相続したものの使う予定がない場合、相続人全員が売却する合意をすることがあります。
売却してお金になれば、分けやすいからです。
土地と建物を売却するより、更地の方が買い手が見つかりやすいでしょう。
更地であれば、買い手がすぐに使うことができるからです。
空き家を解体して更地にすると、売却しやすくなります。
メリット4つ目は、売却しやすくなる点です。
⑤相続土地国庫帰属制度が使える
不動産を相続したものの、どの相続人にとっても利用価値がないことがあります。
望まずに相続した不動産は、価値よりも負担が大きくなりがちです。
相続土地国庫帰属制度は、相続で取得した土地にの所有権を手放して国に引き取ってもらう制度です。

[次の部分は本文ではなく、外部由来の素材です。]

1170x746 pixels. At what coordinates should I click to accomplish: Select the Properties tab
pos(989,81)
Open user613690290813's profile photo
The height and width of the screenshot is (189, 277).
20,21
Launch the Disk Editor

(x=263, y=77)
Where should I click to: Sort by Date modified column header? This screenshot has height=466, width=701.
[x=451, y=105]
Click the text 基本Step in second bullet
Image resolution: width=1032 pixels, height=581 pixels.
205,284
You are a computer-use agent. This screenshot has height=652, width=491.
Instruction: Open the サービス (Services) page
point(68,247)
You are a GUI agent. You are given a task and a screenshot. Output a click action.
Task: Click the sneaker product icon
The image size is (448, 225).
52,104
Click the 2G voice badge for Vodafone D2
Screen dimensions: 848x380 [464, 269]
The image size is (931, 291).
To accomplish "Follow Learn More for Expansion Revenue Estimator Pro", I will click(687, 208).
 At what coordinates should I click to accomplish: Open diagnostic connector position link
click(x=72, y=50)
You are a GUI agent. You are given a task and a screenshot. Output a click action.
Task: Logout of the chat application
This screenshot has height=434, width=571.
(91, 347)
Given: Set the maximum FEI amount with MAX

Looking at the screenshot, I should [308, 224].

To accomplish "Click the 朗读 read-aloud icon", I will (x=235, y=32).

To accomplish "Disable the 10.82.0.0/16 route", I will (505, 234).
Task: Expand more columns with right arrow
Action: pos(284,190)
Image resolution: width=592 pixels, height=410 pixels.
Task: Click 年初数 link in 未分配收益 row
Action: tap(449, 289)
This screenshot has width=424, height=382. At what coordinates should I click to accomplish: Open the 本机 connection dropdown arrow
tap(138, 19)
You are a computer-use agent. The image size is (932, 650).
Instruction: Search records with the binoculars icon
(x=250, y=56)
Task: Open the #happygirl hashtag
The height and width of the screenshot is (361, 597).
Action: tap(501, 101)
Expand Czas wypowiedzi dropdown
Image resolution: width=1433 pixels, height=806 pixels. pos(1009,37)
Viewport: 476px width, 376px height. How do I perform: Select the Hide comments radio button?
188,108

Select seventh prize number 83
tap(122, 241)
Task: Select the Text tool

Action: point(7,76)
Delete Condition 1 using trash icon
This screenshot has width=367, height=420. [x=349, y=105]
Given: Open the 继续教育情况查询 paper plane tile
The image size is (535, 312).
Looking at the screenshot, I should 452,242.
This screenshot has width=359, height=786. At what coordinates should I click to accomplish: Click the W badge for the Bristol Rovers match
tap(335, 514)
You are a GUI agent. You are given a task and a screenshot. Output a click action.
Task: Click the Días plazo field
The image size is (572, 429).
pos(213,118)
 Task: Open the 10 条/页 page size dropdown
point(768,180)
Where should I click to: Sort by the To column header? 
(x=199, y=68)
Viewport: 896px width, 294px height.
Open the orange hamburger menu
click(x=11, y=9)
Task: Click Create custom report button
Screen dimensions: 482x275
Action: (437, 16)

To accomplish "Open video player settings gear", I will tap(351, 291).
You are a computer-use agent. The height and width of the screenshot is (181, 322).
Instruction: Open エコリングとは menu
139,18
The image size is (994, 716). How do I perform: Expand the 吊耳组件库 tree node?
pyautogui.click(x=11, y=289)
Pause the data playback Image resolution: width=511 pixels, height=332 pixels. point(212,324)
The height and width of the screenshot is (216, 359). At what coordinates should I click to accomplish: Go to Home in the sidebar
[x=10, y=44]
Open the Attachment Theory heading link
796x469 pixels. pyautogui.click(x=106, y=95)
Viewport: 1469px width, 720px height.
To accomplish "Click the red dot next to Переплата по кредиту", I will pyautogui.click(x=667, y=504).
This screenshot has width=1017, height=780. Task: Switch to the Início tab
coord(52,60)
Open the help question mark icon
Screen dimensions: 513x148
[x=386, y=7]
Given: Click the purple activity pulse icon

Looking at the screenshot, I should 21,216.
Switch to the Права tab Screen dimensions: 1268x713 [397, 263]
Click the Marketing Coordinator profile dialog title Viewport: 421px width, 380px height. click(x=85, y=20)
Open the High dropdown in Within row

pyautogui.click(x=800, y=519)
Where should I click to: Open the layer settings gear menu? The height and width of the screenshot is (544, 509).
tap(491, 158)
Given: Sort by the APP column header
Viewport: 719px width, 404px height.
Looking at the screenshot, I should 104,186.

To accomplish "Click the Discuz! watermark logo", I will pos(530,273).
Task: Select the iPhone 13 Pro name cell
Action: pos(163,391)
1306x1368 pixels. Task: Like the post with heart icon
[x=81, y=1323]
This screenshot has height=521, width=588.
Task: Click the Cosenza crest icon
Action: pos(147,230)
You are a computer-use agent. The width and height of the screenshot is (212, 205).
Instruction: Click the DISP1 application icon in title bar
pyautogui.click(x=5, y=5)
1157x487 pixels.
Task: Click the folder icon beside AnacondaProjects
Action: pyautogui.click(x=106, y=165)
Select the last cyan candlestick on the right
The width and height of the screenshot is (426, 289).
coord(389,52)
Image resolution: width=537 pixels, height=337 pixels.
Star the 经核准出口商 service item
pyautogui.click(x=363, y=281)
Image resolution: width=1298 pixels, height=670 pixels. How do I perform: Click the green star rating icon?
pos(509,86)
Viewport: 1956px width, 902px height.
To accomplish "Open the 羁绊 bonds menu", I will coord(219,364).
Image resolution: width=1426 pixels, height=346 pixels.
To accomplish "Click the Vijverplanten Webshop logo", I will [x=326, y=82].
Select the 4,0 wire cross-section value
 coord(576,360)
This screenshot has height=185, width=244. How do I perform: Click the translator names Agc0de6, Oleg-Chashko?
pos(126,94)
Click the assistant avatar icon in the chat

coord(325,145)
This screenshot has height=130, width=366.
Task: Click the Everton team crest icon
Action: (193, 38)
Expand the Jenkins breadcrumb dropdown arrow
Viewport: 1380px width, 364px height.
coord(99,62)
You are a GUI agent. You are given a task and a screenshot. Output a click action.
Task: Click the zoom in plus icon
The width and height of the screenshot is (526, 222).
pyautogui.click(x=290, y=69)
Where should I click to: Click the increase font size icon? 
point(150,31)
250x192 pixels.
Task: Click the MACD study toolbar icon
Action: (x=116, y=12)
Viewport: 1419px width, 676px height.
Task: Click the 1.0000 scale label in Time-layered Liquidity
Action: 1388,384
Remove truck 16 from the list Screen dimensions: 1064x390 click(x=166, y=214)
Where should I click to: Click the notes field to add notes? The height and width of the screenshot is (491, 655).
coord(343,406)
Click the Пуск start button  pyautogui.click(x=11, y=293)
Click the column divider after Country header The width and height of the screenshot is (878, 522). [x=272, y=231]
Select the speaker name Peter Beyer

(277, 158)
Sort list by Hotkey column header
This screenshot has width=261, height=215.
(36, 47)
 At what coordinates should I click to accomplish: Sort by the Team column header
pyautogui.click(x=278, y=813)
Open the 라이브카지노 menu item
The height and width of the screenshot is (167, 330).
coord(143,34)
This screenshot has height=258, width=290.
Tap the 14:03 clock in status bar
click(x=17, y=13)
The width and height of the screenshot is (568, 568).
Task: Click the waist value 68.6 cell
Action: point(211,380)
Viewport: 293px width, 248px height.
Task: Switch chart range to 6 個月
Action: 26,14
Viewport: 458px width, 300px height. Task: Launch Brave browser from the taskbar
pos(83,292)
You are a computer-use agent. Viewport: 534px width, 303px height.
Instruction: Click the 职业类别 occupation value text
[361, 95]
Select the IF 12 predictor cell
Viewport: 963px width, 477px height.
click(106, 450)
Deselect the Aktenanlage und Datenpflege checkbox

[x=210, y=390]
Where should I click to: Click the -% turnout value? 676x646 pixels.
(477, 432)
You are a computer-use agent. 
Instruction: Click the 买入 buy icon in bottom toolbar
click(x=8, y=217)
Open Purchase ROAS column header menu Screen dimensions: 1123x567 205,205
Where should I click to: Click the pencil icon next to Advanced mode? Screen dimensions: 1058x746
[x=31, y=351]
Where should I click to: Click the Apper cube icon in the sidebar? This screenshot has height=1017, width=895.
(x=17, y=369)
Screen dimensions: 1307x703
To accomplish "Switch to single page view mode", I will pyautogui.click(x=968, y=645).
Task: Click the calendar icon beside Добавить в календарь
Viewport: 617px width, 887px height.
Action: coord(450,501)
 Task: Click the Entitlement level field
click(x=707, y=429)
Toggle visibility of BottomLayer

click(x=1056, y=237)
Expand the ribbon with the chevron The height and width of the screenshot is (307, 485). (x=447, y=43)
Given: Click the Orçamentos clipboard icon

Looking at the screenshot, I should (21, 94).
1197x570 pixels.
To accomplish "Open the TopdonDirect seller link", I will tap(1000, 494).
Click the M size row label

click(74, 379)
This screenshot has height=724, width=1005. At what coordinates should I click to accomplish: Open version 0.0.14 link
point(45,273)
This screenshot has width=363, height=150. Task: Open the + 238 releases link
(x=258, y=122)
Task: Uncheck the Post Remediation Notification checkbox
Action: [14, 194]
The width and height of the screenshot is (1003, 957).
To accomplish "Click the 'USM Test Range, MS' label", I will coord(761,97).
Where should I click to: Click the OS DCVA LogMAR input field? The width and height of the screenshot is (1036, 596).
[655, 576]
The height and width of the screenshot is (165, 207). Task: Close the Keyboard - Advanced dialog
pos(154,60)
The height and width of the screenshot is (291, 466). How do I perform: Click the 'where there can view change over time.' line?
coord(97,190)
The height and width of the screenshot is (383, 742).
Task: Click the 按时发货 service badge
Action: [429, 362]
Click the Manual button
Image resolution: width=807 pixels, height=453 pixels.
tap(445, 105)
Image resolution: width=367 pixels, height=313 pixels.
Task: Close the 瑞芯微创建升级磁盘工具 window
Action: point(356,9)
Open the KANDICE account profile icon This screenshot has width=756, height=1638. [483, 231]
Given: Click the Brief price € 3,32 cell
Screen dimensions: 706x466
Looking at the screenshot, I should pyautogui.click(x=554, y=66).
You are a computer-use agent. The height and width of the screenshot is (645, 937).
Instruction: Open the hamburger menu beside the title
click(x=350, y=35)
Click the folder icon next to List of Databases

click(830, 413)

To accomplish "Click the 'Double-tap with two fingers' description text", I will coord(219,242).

所有権を手放して国に引き取ってもらえるのは、土地だけです。
空き家は、引き取ってもらえません。
建物がある土地も、引き取ってもらえません。
空き家を解体して更地にすると、相続土地国庫帰属制度を利用することができます。
相続土地国庫帰属制度を利用するためには、審査手数料と10年分の土地管理費相当額を納入する必要があります。
建物解体費用と較べて、検討するといいでしょう。
メリット5つ目は、倒相続土地国庫帰属制度を利用できる点です。
⑥土地の状態を確認しやすい
相続した不動産を売却する場合、土地の状態は重要なポイントになるでしょう。
空き家を解体して更地にすると、土壌調査や地盤調査がしやすくなります。
メリット6つ目は、土地の状態を確認しやすくなる点です。
2不動産相続で更地にするデメリット
①建物の財産価値が失われる
多くの場合、不動産は重要な財産でしょう。
建物を解体した場合、重要な財産を失います。
空き家を解体して更地にすると、建物の財産価値が失われます。
デメリット1つ目は、建物の財産価値が失われる点です。
②固定資産税の住宅用地特例がなくなる
不動産を保有していると、固定資産税が課されます。
建物を解体すると、建物の固定資産税は課されなくなります。
建物を解体すると、土地の固定資産税は高くなります。
建物が建っている土地は、住宅用地特例が適用されていたからです。
住宅用地特例とは、建物が建っている土地は税金が安くなる特別ルールです。
住宅用地特例が適用されると、固定資産税が最大6分の1に減額されます。
空き家を解体して更地にすると、固定資産税の住宅用地特例がなくなります。
デメリット2つ目は、固定資産税の住宅用地特例がなくなる点です。
③解体費用がかかる
建物を解体する場合、解体費用がかかります。
建物の構造によって、解体費用は変わります。
建物の解体費用の目安は、次のとおりです。
木造 1坪当たり 4~5万円
鉄骨造 1坪当たり 5~6万円
コンクリート造 1坪当たり 8~15万円
道路の状況や解体の難易度によって、加算があります。
空き家を解体して更地にすると、解体費用がかかります。
デメリット3つ目は、解体費用がかかる点です。
④1か月以内に建物滅失登記
建物を解体したら、建物滅失登記をする必要があります。
建物滅失登記とは、建物を解体したときに届ける登記です。
建物を解体してから、1か月以内にする必要があります。
建物滅失登記をしないと、10万円以下のペナルティーが課されるおそれがあります。
建物滅失登記を放置すると、固定資産税がかかり続けるおそれがあります。
空き家を解体して更地にすると、1か月以内に建物滅失登記をする必要があります。
デメリット4つ目は、1か月以内に建物滅失登記をする必要がある点です。
⑤除草の手間がかかる
空き家を解体すると、空き家の管理の手間から解放されます。
空き家を解体して更地になると、空き地全体に雑草が生い茂るでしょう。
空き地全体の除草の手間がかかります。
空き家を解体して更地にすると、除草の手間がかかります。
デメリット5つ目は、除草の手間がかかる点です。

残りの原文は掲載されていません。